4. 国立国会図書館サーチで検索するには

その他の資料は、国立国会図書館サーチで検索できます。タイトルや編者・出版者名に含まれるキーワードから探してください。
科学技術振興機構が提供するJ-GLOBAL外部サイトにて別名や同義語を調べ、キーワードを広げることも有用です。

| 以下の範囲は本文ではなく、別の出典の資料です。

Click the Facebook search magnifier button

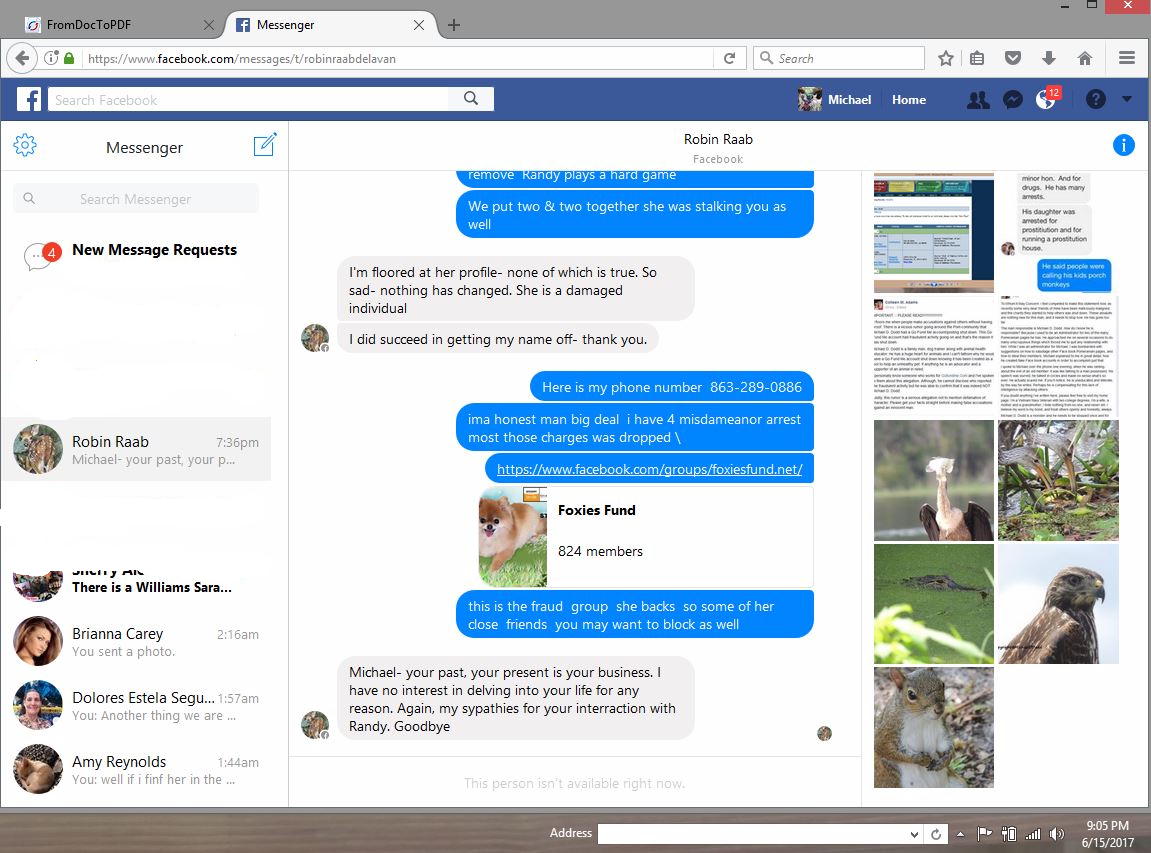coord(471,98)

ここでは、国立国会図書館分類表(NDLC)による分類や国立国会図書館件名標目表(NDLSH)による件名から検索する代表的な方法を紹介します。

分類

以下のような分類記号に、キーワードとして「漢方」、「生薬」などを掛け合わせて検索します。

  • 漢方医学 SC851
  • 生薬学・薬用動植物学 SD121
  • 家庭薬・民間薬 SD131

件名

「漢方薬」、「薬用植物」、「漢方医学」などが普通件名として挙げられます。

また、Web NDL Authorities(国立国会図書館典拠データ検索・提供サービス)の分類記号検索において「NDLC」を選択し、「SC851」や「SD121」などで検索すると、漢方薬や生薬に関連するほかの普通件名を探すことができます。

5. インターネット情報源

5-1. 漢方薬、生薬のデータベース

  • 薬用植物総合情報データベース外部サイト(国立研究開発法人 医薬基盤・健康・栄養研究所 薬用植物資源研究センター)
    日本で流通する重要漢方処方に配合される生薬約75種を中心に、薬用植物の情報、生薬の情報、成分・遺伝子に関する情報、栽培法に関する情報などを収録した総合的薬用植物データベースです。
    生薬名、植物名のほか、含有する化合物や遺伝子情報からも検索できます。
  • 伝統医薬データベース(Trad MPD)外部サイト(富山大学和漢医薬学総合研究所)
    生薬に関する各種情報(学術情報、基原植物の遺伝子情報など)、漢方薬に関する各種情報(漢方方剤情報、文献情報など)および生薬に含有される化合物に関する各種情報を調べられるデータベースです。
    各種分析結果・試験結果など、一部情報の閲覧にはアカウントの作成が必要です。